Pixel coordinate grounding data:
────────
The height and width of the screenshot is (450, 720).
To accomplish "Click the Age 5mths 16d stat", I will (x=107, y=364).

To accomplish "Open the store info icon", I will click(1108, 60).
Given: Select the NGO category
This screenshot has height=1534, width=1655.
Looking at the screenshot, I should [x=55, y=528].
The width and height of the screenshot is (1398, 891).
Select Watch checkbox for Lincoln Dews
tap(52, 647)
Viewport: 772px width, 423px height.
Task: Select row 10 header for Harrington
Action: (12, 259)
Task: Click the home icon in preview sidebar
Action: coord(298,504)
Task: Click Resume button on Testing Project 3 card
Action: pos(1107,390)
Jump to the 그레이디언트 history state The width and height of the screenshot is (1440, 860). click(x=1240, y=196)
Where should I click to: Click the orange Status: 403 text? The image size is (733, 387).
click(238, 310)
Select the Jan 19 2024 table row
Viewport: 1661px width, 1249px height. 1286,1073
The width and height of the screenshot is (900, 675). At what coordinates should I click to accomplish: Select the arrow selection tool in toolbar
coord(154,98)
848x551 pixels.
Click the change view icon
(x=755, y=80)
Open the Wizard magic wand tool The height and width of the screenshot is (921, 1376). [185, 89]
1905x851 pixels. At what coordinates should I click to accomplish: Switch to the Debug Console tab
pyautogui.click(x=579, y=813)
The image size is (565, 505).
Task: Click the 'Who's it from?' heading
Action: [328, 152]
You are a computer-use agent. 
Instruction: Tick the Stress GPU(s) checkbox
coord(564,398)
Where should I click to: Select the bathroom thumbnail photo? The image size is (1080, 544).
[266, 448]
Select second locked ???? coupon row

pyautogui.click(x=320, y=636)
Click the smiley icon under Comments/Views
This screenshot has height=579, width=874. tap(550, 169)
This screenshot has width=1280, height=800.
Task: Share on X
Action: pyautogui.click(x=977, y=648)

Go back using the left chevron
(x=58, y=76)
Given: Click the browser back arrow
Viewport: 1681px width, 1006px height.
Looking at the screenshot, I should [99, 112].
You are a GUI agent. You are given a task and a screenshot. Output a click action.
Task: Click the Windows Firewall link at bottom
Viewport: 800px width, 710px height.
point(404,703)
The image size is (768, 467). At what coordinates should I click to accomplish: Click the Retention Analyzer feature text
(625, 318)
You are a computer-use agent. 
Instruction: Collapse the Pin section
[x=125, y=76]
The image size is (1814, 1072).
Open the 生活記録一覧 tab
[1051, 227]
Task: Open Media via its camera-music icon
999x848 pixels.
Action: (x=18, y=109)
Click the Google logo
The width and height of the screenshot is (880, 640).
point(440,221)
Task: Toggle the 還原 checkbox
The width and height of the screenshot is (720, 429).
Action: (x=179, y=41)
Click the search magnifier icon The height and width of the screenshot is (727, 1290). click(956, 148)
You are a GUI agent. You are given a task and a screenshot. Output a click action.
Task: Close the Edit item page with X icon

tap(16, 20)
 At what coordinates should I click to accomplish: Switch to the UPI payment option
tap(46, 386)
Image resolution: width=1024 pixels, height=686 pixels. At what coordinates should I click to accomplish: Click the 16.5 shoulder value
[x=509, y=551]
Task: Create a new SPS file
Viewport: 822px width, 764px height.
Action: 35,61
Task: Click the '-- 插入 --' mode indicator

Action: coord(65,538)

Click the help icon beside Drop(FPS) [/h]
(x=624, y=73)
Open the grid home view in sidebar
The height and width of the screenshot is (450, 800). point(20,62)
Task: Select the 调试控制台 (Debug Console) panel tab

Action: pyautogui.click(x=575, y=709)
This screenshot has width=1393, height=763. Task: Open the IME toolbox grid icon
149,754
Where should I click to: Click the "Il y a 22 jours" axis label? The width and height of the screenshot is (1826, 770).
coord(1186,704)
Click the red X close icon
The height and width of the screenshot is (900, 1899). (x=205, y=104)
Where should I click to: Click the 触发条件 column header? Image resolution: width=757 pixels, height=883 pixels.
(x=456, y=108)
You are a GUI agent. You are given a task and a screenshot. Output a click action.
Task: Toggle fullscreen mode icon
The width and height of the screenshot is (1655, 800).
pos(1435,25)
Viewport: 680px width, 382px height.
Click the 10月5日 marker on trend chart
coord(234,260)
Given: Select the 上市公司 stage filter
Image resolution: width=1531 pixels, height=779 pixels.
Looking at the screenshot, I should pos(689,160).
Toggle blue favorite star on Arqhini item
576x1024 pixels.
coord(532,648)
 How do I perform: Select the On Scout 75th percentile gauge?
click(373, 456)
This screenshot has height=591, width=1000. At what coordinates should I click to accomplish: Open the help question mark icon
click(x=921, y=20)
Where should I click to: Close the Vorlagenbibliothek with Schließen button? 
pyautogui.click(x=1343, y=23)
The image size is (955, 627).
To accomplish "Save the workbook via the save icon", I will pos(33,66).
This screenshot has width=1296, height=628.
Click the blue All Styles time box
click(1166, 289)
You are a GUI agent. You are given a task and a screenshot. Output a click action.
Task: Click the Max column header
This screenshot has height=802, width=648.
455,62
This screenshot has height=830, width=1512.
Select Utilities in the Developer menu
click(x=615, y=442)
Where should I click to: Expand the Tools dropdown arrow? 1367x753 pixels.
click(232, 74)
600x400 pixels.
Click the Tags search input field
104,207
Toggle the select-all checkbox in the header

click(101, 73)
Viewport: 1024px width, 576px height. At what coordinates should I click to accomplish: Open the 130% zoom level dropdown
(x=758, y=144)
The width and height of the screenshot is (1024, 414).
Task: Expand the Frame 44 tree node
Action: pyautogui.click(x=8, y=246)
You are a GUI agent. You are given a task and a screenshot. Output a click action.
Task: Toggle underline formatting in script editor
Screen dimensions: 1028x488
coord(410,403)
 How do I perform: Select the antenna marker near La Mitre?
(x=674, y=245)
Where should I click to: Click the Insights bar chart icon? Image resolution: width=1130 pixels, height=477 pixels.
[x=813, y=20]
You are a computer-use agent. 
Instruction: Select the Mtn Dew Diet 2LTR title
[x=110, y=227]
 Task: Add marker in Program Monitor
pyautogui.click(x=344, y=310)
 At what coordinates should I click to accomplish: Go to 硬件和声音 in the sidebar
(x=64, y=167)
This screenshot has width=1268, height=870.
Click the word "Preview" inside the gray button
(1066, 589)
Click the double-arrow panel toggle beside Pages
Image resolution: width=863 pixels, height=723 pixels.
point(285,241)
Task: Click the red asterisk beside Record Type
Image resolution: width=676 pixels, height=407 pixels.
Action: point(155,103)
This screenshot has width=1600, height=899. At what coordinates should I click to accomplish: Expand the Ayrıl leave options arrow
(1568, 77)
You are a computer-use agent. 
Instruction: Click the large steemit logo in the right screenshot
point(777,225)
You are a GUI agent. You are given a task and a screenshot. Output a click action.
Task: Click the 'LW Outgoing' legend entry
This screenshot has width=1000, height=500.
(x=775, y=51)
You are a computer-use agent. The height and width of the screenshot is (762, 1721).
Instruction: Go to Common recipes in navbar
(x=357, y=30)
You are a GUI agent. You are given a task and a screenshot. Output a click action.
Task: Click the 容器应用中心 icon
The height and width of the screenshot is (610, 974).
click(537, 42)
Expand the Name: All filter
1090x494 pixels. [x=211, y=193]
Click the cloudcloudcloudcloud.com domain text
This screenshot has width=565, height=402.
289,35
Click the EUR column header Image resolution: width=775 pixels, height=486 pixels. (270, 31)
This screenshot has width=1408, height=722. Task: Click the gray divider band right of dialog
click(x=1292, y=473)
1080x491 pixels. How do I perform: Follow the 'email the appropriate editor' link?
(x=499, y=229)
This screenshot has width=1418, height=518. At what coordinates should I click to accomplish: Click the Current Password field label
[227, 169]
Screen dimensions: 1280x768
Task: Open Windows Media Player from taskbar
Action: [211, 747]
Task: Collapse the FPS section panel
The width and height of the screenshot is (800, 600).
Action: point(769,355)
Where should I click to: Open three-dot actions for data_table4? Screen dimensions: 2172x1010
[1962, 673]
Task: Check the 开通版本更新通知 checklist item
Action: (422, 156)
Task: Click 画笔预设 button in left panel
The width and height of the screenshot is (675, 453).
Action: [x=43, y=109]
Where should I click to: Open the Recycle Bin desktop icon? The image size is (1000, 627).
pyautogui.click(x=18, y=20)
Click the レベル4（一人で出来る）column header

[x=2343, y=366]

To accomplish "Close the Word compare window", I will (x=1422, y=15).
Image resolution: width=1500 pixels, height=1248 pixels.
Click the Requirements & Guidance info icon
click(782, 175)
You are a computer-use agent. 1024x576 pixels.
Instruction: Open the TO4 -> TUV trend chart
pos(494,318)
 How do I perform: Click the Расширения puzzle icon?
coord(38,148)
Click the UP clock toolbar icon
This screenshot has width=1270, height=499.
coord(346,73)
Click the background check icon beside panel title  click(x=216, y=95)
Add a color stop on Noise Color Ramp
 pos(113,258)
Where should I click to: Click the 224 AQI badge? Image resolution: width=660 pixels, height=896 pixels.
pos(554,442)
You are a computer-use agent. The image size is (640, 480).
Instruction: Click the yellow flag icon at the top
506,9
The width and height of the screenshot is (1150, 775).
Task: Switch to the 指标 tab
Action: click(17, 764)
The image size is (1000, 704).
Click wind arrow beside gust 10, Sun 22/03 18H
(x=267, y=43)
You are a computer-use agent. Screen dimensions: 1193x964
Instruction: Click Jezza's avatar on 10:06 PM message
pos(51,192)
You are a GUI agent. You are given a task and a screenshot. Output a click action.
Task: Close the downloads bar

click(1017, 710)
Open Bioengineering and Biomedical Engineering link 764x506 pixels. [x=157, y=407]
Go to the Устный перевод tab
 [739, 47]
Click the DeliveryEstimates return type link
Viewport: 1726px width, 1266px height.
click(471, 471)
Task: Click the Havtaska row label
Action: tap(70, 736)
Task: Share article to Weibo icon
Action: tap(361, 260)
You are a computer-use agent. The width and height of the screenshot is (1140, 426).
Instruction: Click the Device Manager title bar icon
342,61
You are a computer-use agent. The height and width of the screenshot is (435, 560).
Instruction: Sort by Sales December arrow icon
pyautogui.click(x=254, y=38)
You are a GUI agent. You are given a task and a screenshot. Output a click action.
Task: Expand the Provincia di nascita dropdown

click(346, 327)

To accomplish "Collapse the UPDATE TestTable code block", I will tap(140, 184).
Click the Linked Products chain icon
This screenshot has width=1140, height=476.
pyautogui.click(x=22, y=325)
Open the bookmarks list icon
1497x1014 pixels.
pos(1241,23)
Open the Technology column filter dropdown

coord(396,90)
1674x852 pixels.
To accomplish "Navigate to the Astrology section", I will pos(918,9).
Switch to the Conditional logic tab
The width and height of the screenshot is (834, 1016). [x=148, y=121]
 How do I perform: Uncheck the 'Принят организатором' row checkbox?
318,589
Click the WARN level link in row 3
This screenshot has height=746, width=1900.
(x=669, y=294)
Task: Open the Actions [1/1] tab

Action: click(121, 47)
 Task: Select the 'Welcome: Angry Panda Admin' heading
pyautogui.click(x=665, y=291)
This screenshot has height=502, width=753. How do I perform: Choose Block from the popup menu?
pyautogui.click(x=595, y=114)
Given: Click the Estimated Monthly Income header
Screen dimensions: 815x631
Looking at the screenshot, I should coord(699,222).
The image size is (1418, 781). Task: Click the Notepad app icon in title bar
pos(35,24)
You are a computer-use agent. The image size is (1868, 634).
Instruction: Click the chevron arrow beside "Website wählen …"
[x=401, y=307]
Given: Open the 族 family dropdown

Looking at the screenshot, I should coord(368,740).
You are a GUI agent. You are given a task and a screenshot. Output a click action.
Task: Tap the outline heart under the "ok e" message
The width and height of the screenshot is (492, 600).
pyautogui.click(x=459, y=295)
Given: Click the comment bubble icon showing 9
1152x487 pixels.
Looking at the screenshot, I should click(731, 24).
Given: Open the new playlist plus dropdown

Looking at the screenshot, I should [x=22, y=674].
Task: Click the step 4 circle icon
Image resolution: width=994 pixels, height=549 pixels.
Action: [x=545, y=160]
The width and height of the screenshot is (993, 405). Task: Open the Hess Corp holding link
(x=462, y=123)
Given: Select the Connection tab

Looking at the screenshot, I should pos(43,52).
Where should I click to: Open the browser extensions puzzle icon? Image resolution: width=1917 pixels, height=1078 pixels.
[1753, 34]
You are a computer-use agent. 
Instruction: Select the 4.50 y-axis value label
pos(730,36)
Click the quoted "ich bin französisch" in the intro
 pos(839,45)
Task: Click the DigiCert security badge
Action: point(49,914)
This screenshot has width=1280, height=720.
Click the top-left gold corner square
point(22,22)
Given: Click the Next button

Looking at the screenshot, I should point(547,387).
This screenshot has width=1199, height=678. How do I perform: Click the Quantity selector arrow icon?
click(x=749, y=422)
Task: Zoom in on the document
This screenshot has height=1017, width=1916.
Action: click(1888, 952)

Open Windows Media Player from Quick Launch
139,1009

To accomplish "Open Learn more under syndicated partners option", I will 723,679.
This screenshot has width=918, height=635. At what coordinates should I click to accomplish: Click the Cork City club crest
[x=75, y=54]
────────
- _ABOUT THIS TASK_
Restate word for word the lines above, beginning at the first one and ending at the line that carries "The width and height of the screenshot is (1398, 891).".

- _EXERCISE RESULT_
The height and width of the screenshot is (450, 720).
To accomplish "Click the Age 5mths 16d stat", I will (x=107, y=364).

To accomplish "Open the store info icon", I will click(1108, 60).
Given: Select the NGO category
This screenshot has height=1534, width=1655.
Looking at the screenshot, I should [x=55, y=528].
The width and height of the screenshot is (1398, 891).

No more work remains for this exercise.